Colorado River Basin Salinity Control Program

Program overview

The Colorado River Basin Salinity Control Program aims to reduce salinity in the Colorado River, which can damage crops and infrastructure that use the water.

In 1972, Congress enacted the Clean Water Act, mandating efforts to maintain water quality in the United States. Around the same time, Mexico and the United States agreed to Minute 242 of the 1944 Water Treaty, related to salinity levels of Colorado River water being delivered to Mexico (download Minute 242). In 1973, the Colorado River Basin States established the Colorado River Basin Salinity Control Forum (Forum) for interstate cooperation on activities to comply with Section 303(a) and (b) of the Clean Water Act.

The Colorado River Basin Salinity Control Act (Public Law 93-320) was enacted by Congress in 1974 and authorizes the Secretaries of the Departments of Agriculture and the Interior to implement measures that enhance and improve the water quality of the Colorado River System for use in the United States and Mexico.

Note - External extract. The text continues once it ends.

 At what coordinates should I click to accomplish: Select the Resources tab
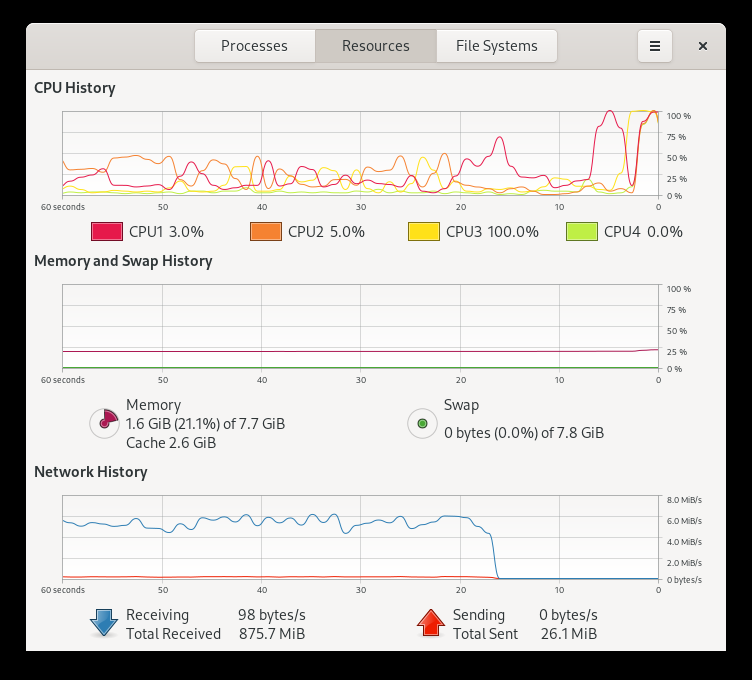[x=376, y=46]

Title I of the Salinity Control Act authorizes the Bureau of Reclamation to take actions necessary to comply with the agreements made between the United States and Mexico in Minute 242. Projects authorized under Title I include the extension of the Main Outlet Drain Extension, the Yuma Desalting Plant, the Coachella Canal Unit, the Protective and Regulatory Pumping Unit, and the Reject Stream Replacement Study.

Title II of the Salinity Control Act created the Colorado River Basin Salinity Control Program, authorizing activities upstream from Imperial Dam to meet the objectives and standards set by the Clean Water Act. Implementation of salinity control measures under Title II is administered through the Colorado River Basin Salinity Control Forum and Advisory Council, and is a cooperative effort involving the Basin States and federal agencies from the Departments of the Interior and Agriculture. Since the implementation of the Salinity Control Program, measures have been put in place to control more than 1.2 million tons of salt annually. Title II facilities operated by the U.S. Bureau of Reclamation include the Grand Valley Unit, Las Vegas Wash Unit, Lower Gunnison Basin Unit, McElmo Creek Unit, Meeker Dome Unit, and Paradox Valley Unit.

Water and salinity control infrastructure
Wells and other infrastructure of the Paradox Valley Unit, a critical salinity control facility funded under Title II, above the Paradox Valley.

The Title II Salinity Control Program, which constitutes the majority of the basin states’ salinity control efforts, includes programs across a range of federal agencies:

  • Bureau of Land Management’s Aquatic Resources Program – the BLM funds and implements salinity control projects on BLM-administered lands.
  • Bureau of Reclamation’s Basinwide Program – The Basinwide Program fund and implements a range of off-farm salinity control projects.
  • Natural Resource Conservation Service’s Environmental Quality Incentives Program (EQIP) – This program provides technical assistance and cost-share funding to improve on-farm irrigation infrastructure and management.

A wide range of other federal, state and local agencies are involved in implementing the above major programs and other salinity control efforts.

Photo of a field with a linear sprinkler irrigation system, with mountains in the background.
Example on-farm salinity control project funded through the Title II Salinity Control Program: sprinkler irrigation near Cortez, Colorado.

Colorado River Board activities

Both the Forum and Advisory Council include the same three representatives from California; the Colorado River Board provides one of these representatives (see the Forum and Advisory Council organization and list of members). In addition, the CRB provides staff to serve on the Forum’s Work Group.